El actor Pablo Pinto es el operario que sueña con tener su propio gimnasio. Entrena todos los días pero para el entorno de la fábrica es un tipo sin vida, autómata silencioso, un misterio que los compañeros evalúan con malicia.
De martes a martes narra esa semana en que la vida de Juan Benítez cambia para siempre.
El personaje lleva adelante una rutina inalterable: gimnasio, quiosco, fábrica, su casa, con horas extras y changas en la puerta de alguna fiesta privada. Todo esfuerzo es poco porque el proyecto es caro.

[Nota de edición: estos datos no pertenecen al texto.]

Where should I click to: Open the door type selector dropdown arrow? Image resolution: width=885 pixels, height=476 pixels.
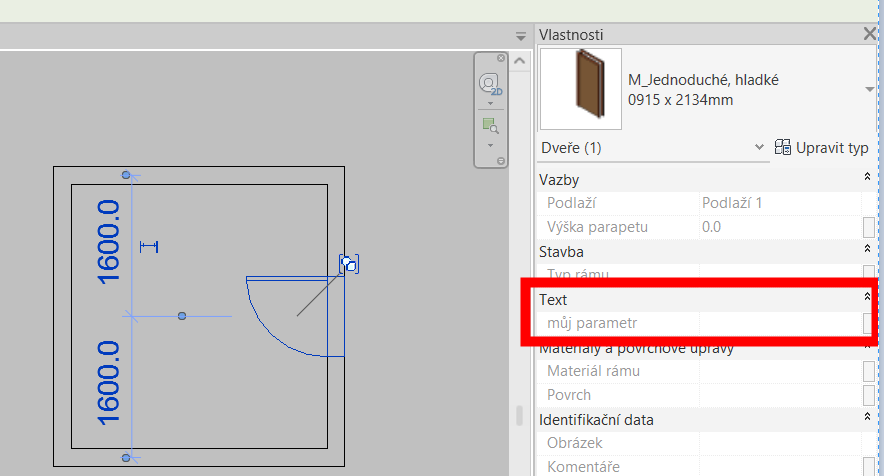[868, 89]
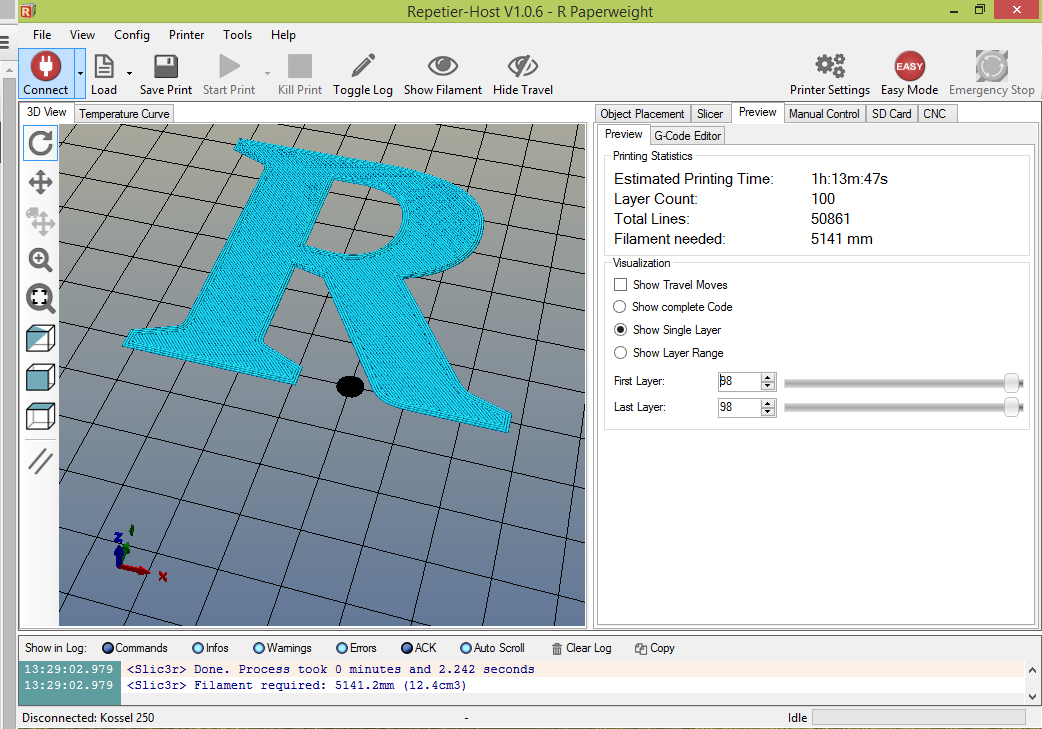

La película de Triviño tiene tiempos morosos en el registro de pequeñas variaciones de los movimientos del hombre. La fotografía y la dirección de arte son aliados de esa austeridad narrativa.
Benítez es maltratado por el supervisor (exacerbado Daniel Valenzuela) y burlado por los demás. También para la chica del quiosco (Malena Sánchez) es un caso inabordable cada vez que compra barritas de cereal y un huevito Kinder.
La historia se vale de pocos personajes imprescindibles. Hay una escena notable, casi un unipersonal de Roly Serrano en el rol del vendedor de las máquinas.
Nada sobra en el relato de Triviño. Benítez es un hombre metódico y prolijo que no se distrae con nada. A lo sumo se para en el puente sobre la autopista a mirar la marea de autos allá abajo. Vaya a saber qué piensa ese grandote tímido.
Un hecho aberrante y la oportunidad de ser testigo involuntario, lo relaciona con un arquitecto rico (Alejandro Awada). La paciencia y la economía de movimientos son virtudes que Benítez aprovechará con naturalidad.
El hombre insignificante se ubica en la encrucijada ética e involucra al espectador. La cámara que ha registrado cada músculo de su cara devuelve una nueva mirada. La luz le llega de otro modo cuando toma la decisión. El espectador lo acompaña en cada paso, en ese quiebre de la rutina. El director evita grandes gestos o discursos, y expone honestamente las limitaciones de un hombre para convertirse en héroe.